You can skip the dot, skip the parentheses and even put in a space to make it look like a mathemathical operation. The ugly truth, however, is that it's a hack.

In Smalltalk a receiver (the object that receives a message) is separated from its message by one or more spaces:

1 + 2

This is a so-called unary message, and this is the formal way of sending it. Smalltalk also has keyword messages, which again are simulated in Ruby by using hashes:

person.name = 'John', :address => 'Milky way'

What this really boils down to, however, is this:

person.name=('John', {:address => 'Milky way'})

Not that pretty, is it? In Smalltalk, this kind of messages are called keyword messages, and are called as such:

person.name:'John' address:'Milky way'

And the message is defined as and referred to as Person»name:address: . Ruby 1.9 mimicks this behaviour, but not quite.

A really clean object model

One of the first things any newcomer to Ruby falls in love with is the fact that even the most primitive things are pure objects. Whenever you show off Ruby, typing stuff like 1.day.ago into an IRB session, any java guy will be impressed that you can call methods on the object 1; that it's really an object. Well, Smalltalk takes it further. I already mentioned that classes are created by sending messages to a Class object, how about looping in Ruby? You'd do something like

while my_bottle.contains_beer?
  drink_some_more
end

So what does this while thing mean? Is it a method? Well, no. It turns out it's one of Ruby's keywords - along with unless, until, yield, when, in and others. A keyword is like a method without a receiver, as you'll have noticed if you ever tried to give your class a and method for example. This is Ruby's way of telling you that OO is OK in most cases, except:… Just like Java tells you objects are okay except for really rare stuff like Strings, numbers and the like. Smalltalk, on the other hand, has only 5 keywords: self, super, true, false and nil.

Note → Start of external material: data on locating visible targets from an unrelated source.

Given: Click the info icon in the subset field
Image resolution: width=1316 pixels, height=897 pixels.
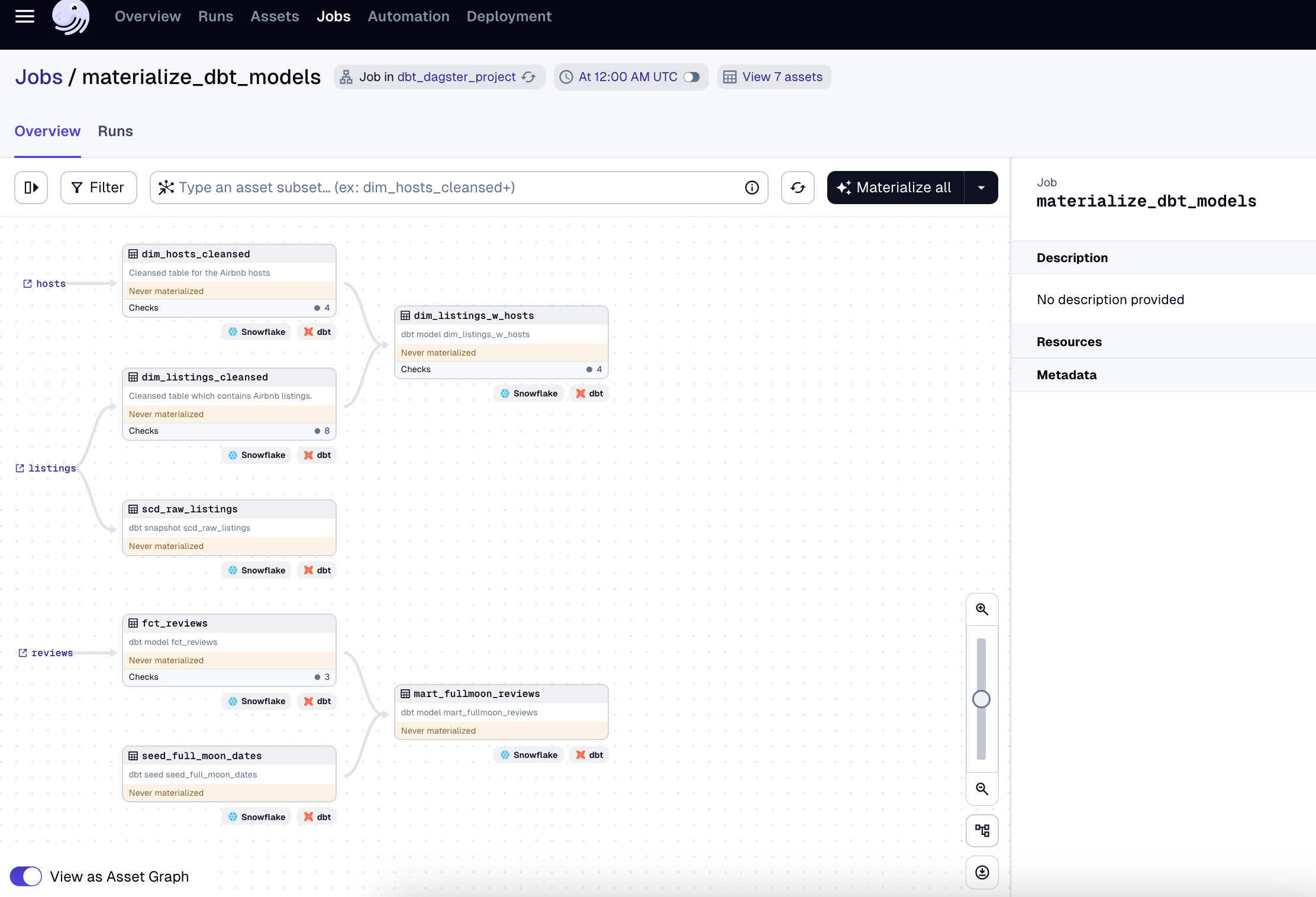Looking at the screenshot, I should click(x=751, y=188).
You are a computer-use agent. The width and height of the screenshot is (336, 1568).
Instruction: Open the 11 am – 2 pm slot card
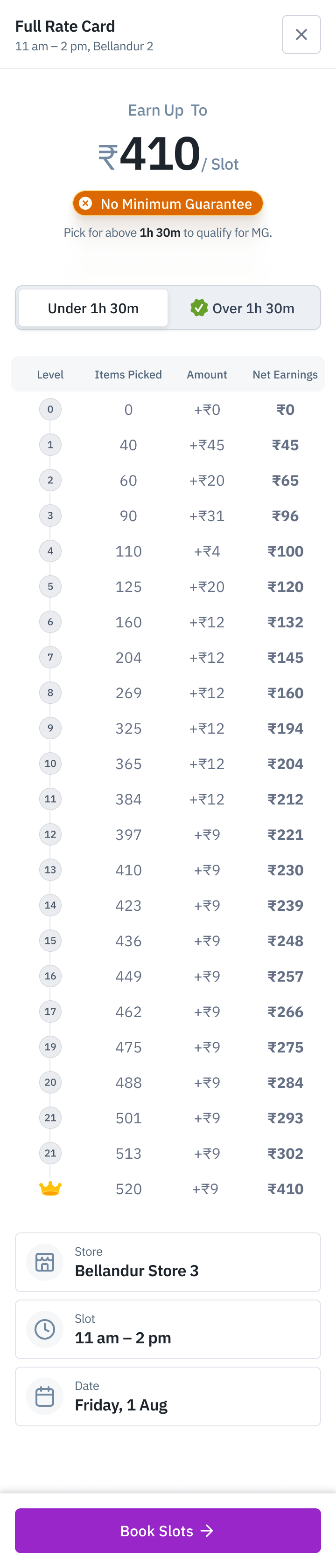(x=168, y=1329)
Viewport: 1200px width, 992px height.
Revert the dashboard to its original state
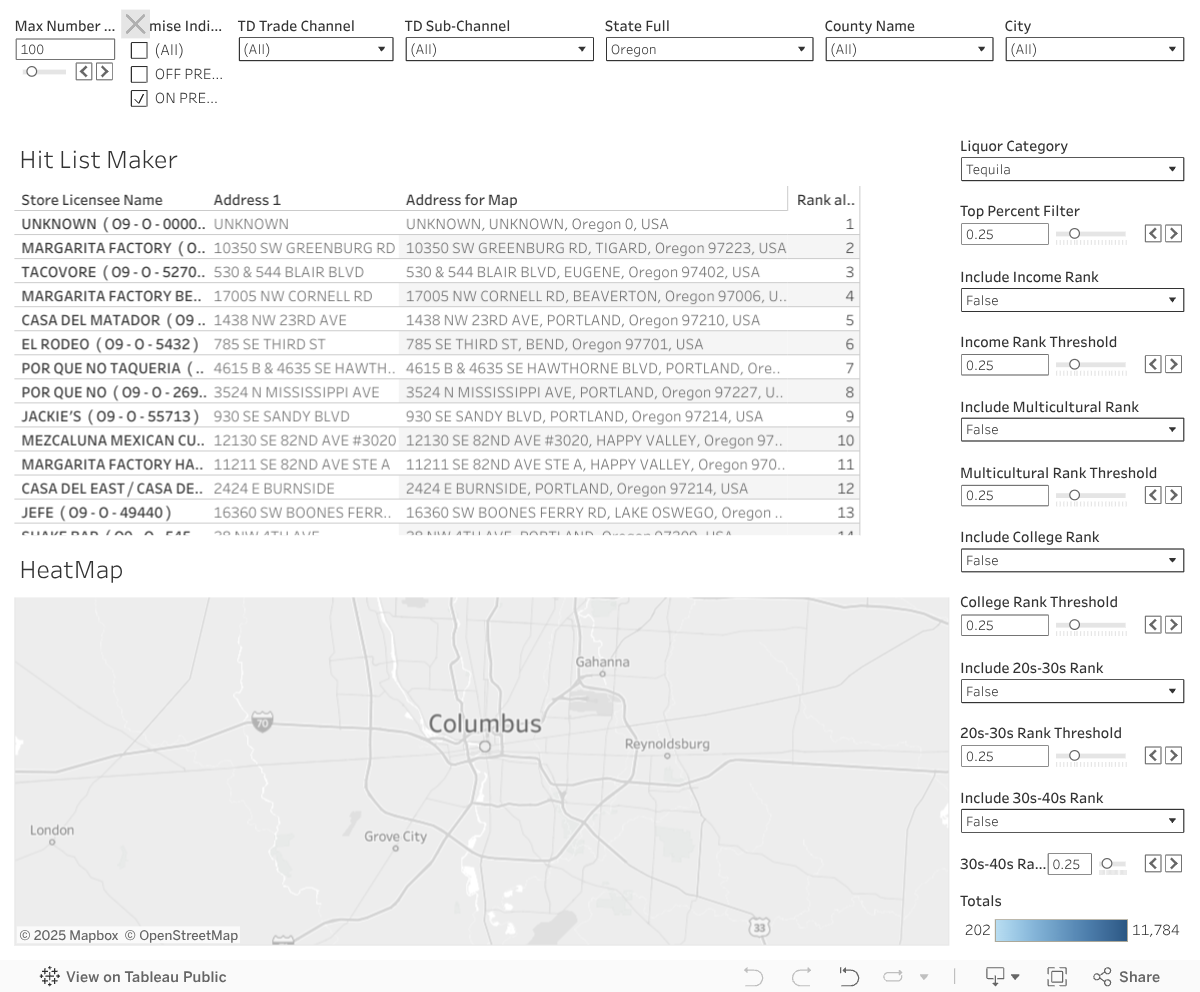coord(848,976)
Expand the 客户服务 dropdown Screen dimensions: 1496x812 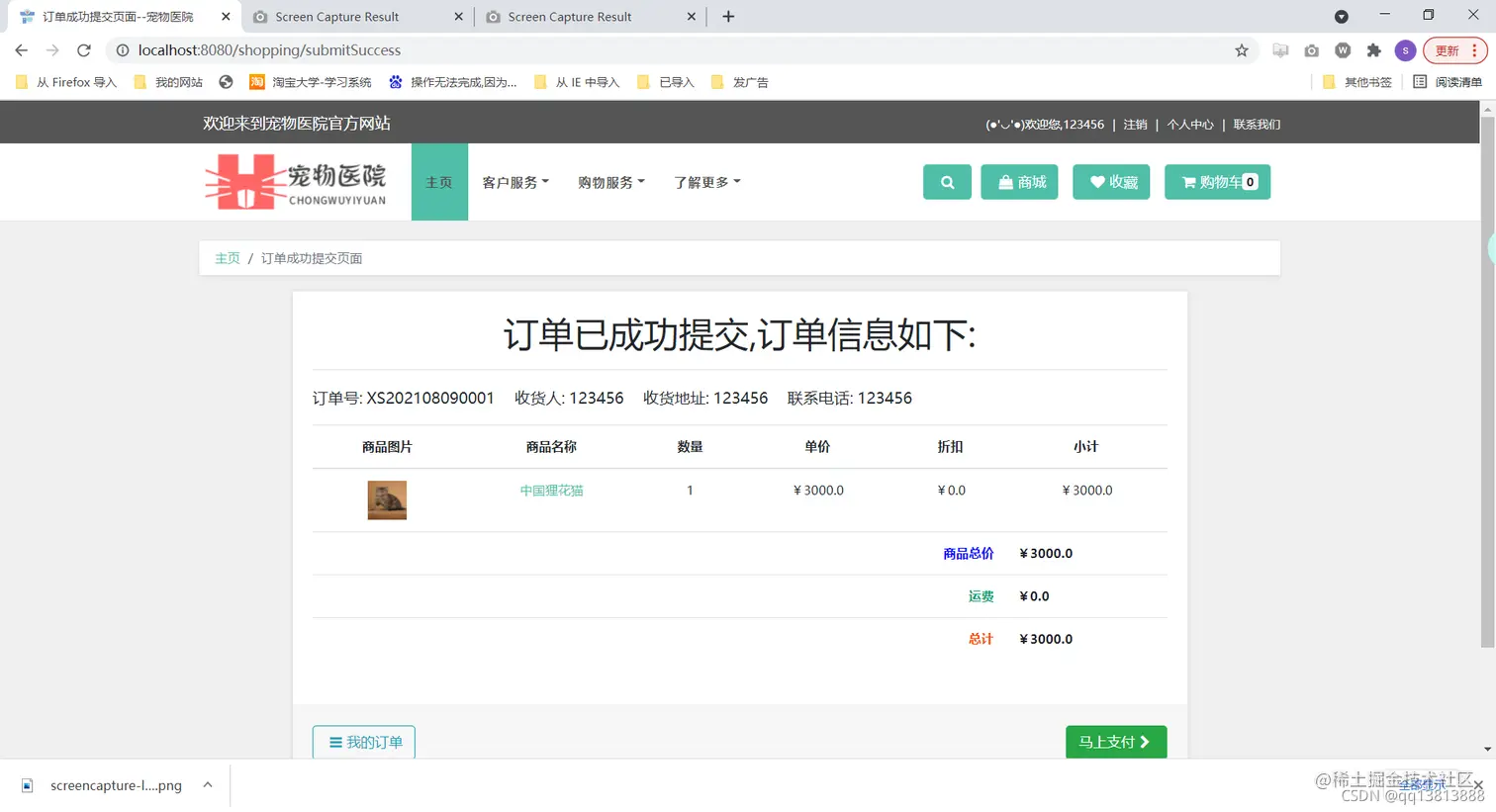[x=515, y=182]
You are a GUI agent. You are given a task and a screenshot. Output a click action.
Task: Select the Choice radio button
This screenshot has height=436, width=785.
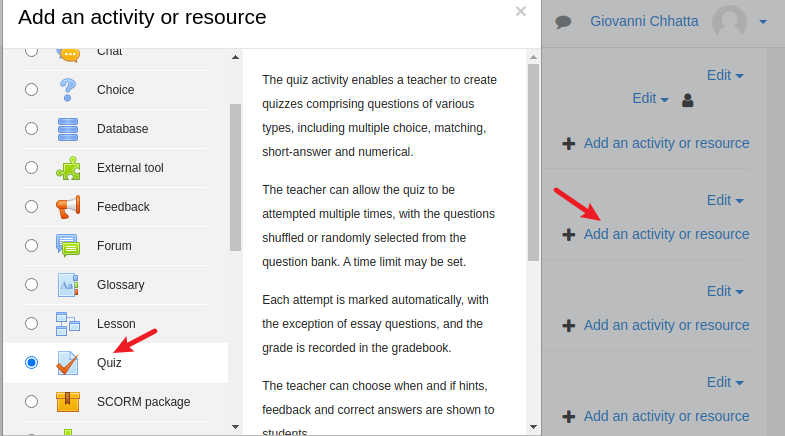[32, 90]
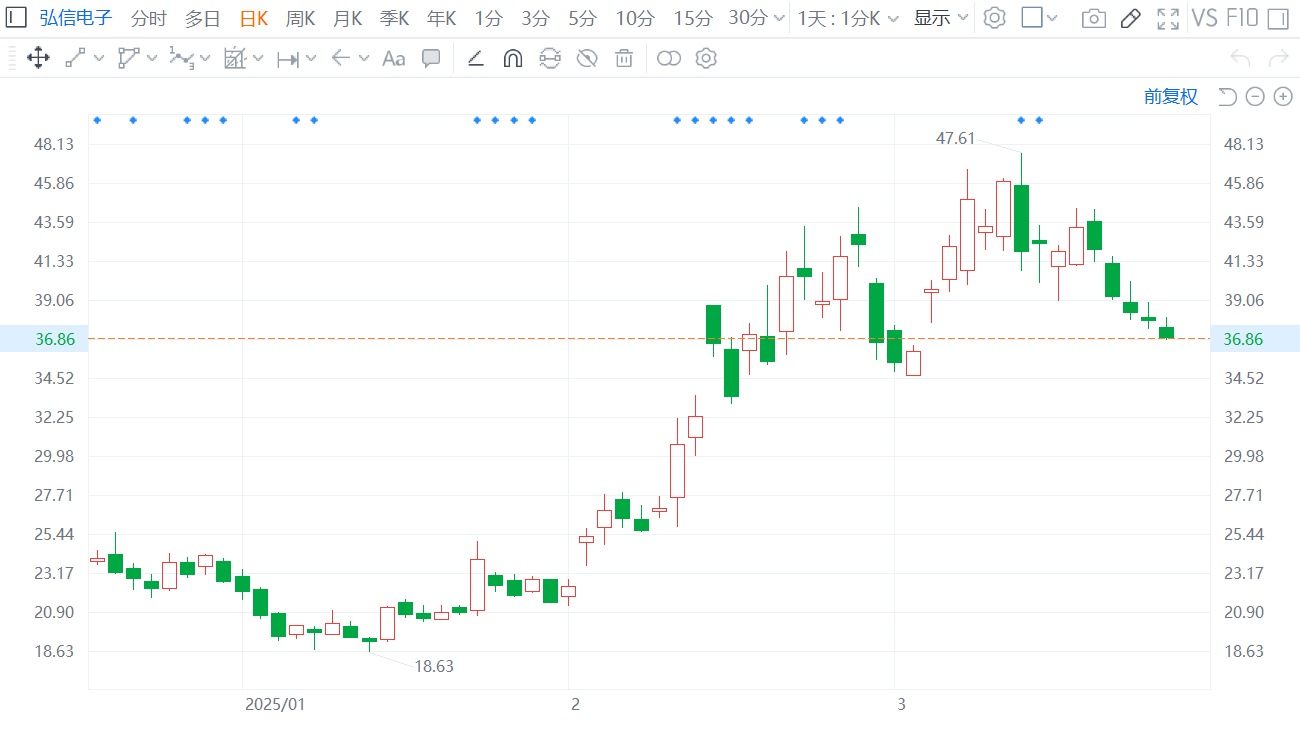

And they're not even keywords but pseudo variables, but we'll leave it at that.

So the way to do a while loop in Smalltalk is obviously to send a message to some kind of object. In this case, the object in question would be a code block, and the message would be whileTrue.

[myBottle containsBeer] whileTrue: [drinkSomeMore]

The stuff inside the square brackets are Smalltalk blocks, so this example has a first block which evaluates to either true or false; which is sent the message whileTrue: with a block to be executed while the first block evaluates to true. The same goes for if/else; you send the ifTrue: / ifFalse: message to something that evaluates to either true or false along with a block to execute.

How long does it take to get my head around this stuff?

As I mentioned, it does take some effort to grasp the notion of an image based system. I downloaded the Squeak by example guide to Smalltalk, and read it on my way to work every day. It took me three days (two hours reading) to start liking Squeak, another three days to start understanding it, and that's where I am right now. I think I'm even more inspired by Squeak and Smalltalk than I was about Ruby when I started reading the Pickaxe six years ago. Unlike the situation when I started learning Ruby, there is a very attractive web framework for Smalltalk, so if you're doing web development, you really need to look into Smalltalk.

The thing I'm finding it hard to accept, however, is that this thing has been around for more than 25 years; and people are still programming like they did in the seventies. I just don't get it.